This story is not unique. There will be many families who live with a person with autism who will know exactly of what I’m going to talk about.

From the moment Will had control of his own limbs and could demonstrate his strong will (pardon the pun), he started demonstrating strong obsessive interests and behaviours. It started with his bottle. He carried that thing in his teeth – everywhere – and we were forever having to buy new rubber nipples because he’d chew holes in them. Then it was his fuzzy Winnie the Pooh blanket – that he still has to this day and can’t sleep without. Back in the beginning, I saw it as a cute, security blanket à la Linus from Peanuts gang type of thing. When the diagnosis of autism came at two and a half and as time went on and I learned more about Applied Behavioural Analysis (ABA), I started to understand that underneath these behaviours, there was a function.

In applied behaviour analysis, it is believed that all behaviour occurs for a reason. Technically speaking, behaviour analysts look at this idea with the behavioural principle that behaviour is maintained by a function. In the ABA field, there are four commonly accepted functions of behaviour:

Escape: The individual behaves in order to get out of or avoid doing something he/she does not want to do.

Attention: The individual behaves to get focused attention from parents, teachers, siblings, peers, or other people that are around them.

Access to Tangibles: The individual behaves in a certain way to get a preferred item or participate in an enjoyable activity.

Automatic Reinforcement: The individual behaves in a specific way because it feels good to them. This is sometimes referred to as sensory behaviours.

https://pro.psychcentral.com/child-therapist/2019/07/functionsofbehavioraba/

It took a while for it to become clear, but we began to understand that Will had a rolodex of special interests that could have been overlooked as ‘stuff he liked’, but because he overdosed on them to the point that it impeded his ability to learn or get on with his day, we started to view them as sensory behaviours (see Automatic Reinforcement above). I won’t turn this into a scientific article, but I should say that as time went on, together with Will’s therapy teams, we had to do a lot of heavy analysis to try to determine if these weren’t actual behaviours, but that he might truly also have a co-morbid diagnosis of Obsessive Compulsive Disorder. We have never ultimately figured it out, but we do now treat Will as if it is OCD. I think after all of this time, the diagnosis doesn’t really matter because now I see that Will’s anxiety drives all of it. Whether it is just “an autism thing” or if it’s a true “OCD thing” or if it’s just Will being a shit, we just try to keep his anxiety at a manageable threshold so that these behaviours and fixations don’t run his and our lives.

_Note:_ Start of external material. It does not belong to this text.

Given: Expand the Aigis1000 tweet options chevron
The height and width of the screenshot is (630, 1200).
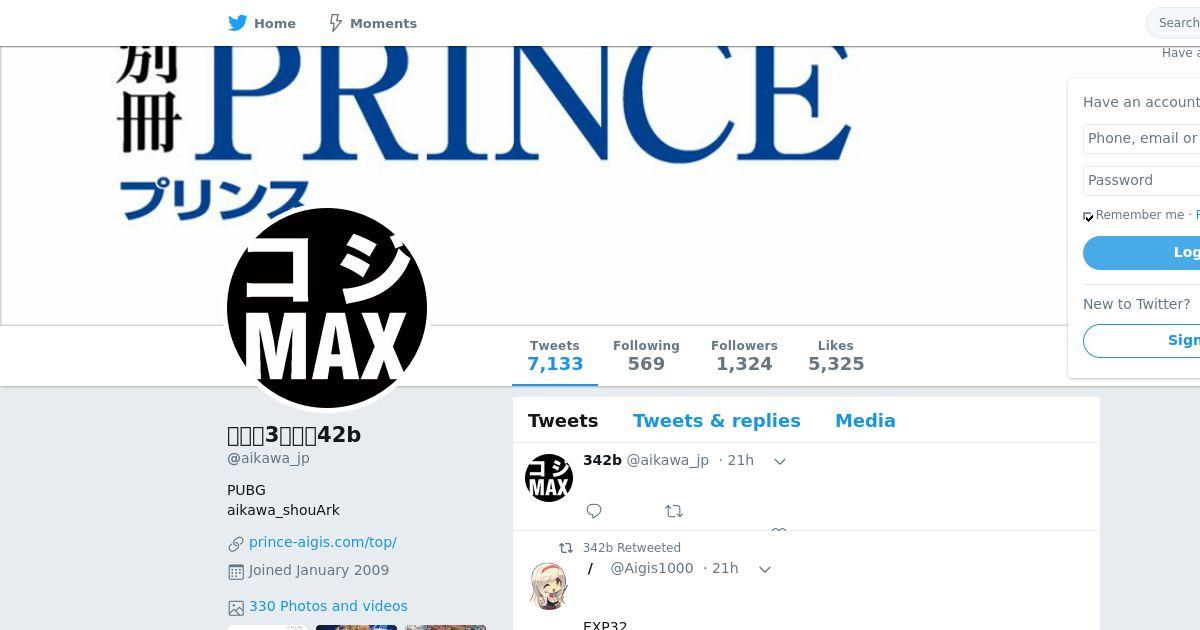Looking at the screenshot, I should [765, 569].
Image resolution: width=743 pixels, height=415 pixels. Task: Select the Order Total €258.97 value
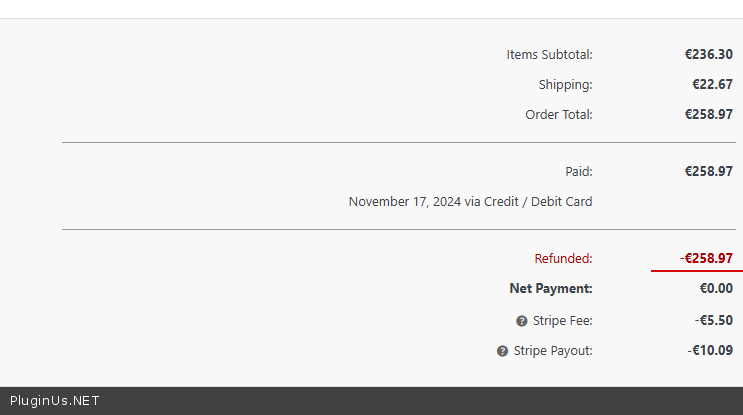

Floyd Pepper/Electric Mayhem Collectible Plush Doll (2003), Rock Music with the Muppets 1985 VHS tape, Scar/Lion King plush WITH the original Disney tag from 1994, Uniqua plush from the Backyardigans, specific Sesame Street episodes in Hebrew, real life troika wooden nesting cup dolls that appear briefly in an animated scene in Toy Story.. the list goes on of the elusive items we have had to search the whole world for, to keep this kid calm and happy.

Will’s dad and I have spent more money than I care to think about and more time scouring eBay, Kijiji and Amazon for the most obscure things, than I want to admit to.

This challenge is due to the Internet. It’s a blessing and a curse. Because the day that Will learned to spell and type his interests into that Google search window, was the day the dollar signs started haunting our dreams. He is a smart kid – his brain works in brilliant ways. He can find anything online… but that’s the problem. The internet produces images of things that existed in the past or things that belong to someone else or things that are merely shared photos. It doesn’t mean they’re for sale, it doesn’t mean it’s available, it doesn’t mean it’s affordable and it doesn’t mean it’s accessible. Try explaining that to Will when he can see it right there on his screen!!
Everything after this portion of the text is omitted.